WHAT YOU NEED TO DO
Every line of the material below should be repeated exactly.
****
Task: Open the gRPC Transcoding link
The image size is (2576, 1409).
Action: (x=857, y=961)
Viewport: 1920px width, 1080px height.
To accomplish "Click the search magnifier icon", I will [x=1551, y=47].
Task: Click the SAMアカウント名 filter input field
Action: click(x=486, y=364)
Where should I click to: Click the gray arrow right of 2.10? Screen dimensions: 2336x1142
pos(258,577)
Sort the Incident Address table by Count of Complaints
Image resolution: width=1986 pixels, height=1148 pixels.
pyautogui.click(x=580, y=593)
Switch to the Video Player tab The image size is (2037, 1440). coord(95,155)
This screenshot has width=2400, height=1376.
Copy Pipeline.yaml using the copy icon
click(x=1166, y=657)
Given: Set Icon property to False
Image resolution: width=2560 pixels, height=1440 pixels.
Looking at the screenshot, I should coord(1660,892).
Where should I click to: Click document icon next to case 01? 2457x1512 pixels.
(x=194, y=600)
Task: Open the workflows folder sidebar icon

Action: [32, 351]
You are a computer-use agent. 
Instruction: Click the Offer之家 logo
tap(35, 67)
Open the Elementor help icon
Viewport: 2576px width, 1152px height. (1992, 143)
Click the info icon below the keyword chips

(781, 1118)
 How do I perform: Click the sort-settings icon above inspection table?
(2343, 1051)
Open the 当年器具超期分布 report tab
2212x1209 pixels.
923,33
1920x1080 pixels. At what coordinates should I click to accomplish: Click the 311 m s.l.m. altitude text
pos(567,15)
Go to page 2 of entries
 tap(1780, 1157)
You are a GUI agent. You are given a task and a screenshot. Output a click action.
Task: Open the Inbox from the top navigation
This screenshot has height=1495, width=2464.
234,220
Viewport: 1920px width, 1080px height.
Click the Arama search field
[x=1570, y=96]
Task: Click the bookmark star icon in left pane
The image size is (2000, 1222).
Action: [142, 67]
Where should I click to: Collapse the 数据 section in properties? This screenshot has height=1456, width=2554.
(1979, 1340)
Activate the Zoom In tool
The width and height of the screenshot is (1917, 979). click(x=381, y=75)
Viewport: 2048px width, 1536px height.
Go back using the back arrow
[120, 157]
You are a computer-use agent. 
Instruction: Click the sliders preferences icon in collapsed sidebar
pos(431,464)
****
EXERCISE OUTPUT
Task: Open the gRPC Transcoding link
The image size is (2576, 1409).
Action: (x=857, y=961)
Viewport: 1920px width, 1080px height.
To accomplish "Click the search magnifier icon", I will [x=1551, y=47].
Task: Click the SAMアカウント名 filter input field
Action: click(x=486, y=364)
Where should I click to: Click the gray arrow right of 2.10? Screen dimensions: 2336x1142
pos(258,577)
Sort the Incident Address table by Count of Complaints
Image resolution: width=1986 pixels, height=1148 pixels.
pyautogui.click(x=580, y=593)
Switch to the Video Player tab The image size is (2037, 1440). coord(95,155)
This screenshot has width=2400, height=1376.
Copy Pipeline.yaml using the copy icon
click(x=1166, y=657)
Given: Set Icon property to False
Image resolution: width=2560 pixels, height=1440 pixels.
Looking at the screenshot, I should coord(1660,892).
Where should I click to: Click document icon next to case 01? 2457x1512 pixels.
(x=194, y=600)
Task: Open the workflows folder sidebar icon

Action: [32, 351]
You are a computer-use agent. 
Instruction: Click the Offer之家 logo
tap(35, 67)
Open the Elementor help icon
Viewport: 2576px width, 1152px height. (1992, 143)
Click the info icon below the keyword chips

(781, 1118)
 How do I perform: Click the sort-settings icon above inspection table?
(2343, 1051)
Open the 当年器具超期分布 report tab
2212x1209 pixels.
923,33
1920x1080 pixels. At what coordinates should I click to accomplish: Click the 311 m s.l.m. altitude text
pos(567,15)
Go to page 2 of entries
 tap(1780, 1157)
You are a GUI agent. You are given a task and a screenshot. Output a click action.
Task: Open the Inbox from the top navigation
This screenshot has height=1495, width=2464.
234,220
Viewport: 1920px width, 1080px height.
Click the Arama search field
[x=1570, y=96]
Task: Click the bookmark star icon in left pane
The image size is (2000, 1222).
Action: [142, 67]
Where should I click to: Collapse the 数据 section in properties? This screenshot has height=1456, width=2554.
(1979, 1340)
Activate the Zoom In tool
The width and height of the screenshot is (1917, 979). click(x=381, y=75)
Viewport: 2048px width, 1536px height.
Go back using the back arrow
[120, 157]
You are a computer-use agent. 
Instruction: Click the sliders preferences icon in collapsed sidebar
pos(431,464)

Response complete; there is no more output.